Le monde à la Criée avec Philippe Geslin et Macha Makeïev

Effacements

Le monde à la Criée avec Philippe Geslin et Macha Makeïev - Zibeline

« Vagabond sensible, curieux, exigeant », l’ethnologue Philippe Geslin prend le temps de vivre avec les êtres qu’il photographie et raconte, d’où une collecte d’une richesse documentaire et humaine d’une qualité rare. Trois lectures issues de ses carnets de terrain sont mises en espace avec la complicité de Macha Makeïeff, dans le cycle Les âmes offensées. Ainsi, le public du petit théâtre de la Criée s’est intéressé aux derniers chasseurs Inuits, aux Soussous de Guinée Conakry et aux guerriers Massaï.

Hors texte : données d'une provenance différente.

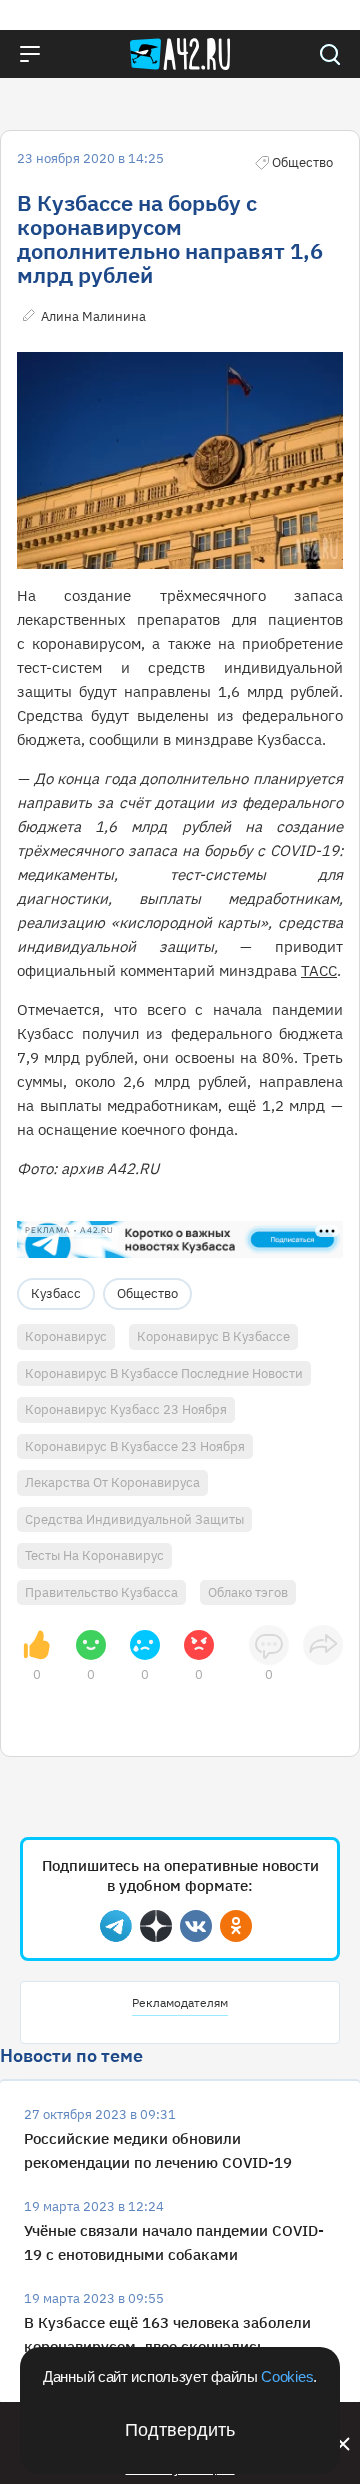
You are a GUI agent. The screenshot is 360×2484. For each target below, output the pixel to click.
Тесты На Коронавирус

En route, d’abord, vers le Grand nord… Suspendue au-dessus de la scène, une imposante carotte de glace embuée. Avec la chaleur du théâtre, elle s’humecte et finit par couler, goutte à goutte, dans un baquet. Tout un symbole, dans sa simplicité : l’environnement polaire évolue inexorablement sous les effets du réchauffement climatique. Philippe Geslin relie le passé, les observations de ses illustres prédécesseurs (Knud Rasmussen, Claude Lévi-Strauss…), à ce qu’il a vu lui-même au Groenland, terre des derniers chasseurs Inuits. Un récit traversé d’images vidéos, archives étonnantes pour le public de zones tempérées que nous sommes, et ponctué de contes traditionnels prononcés d’une voix suave par Macha Makeïeff, notamment une splendide parabole sur la mort, bénédiction invoquée par une femme très sage, au moment où les humains, en surpopulation, risquaient de faire basculer leur île…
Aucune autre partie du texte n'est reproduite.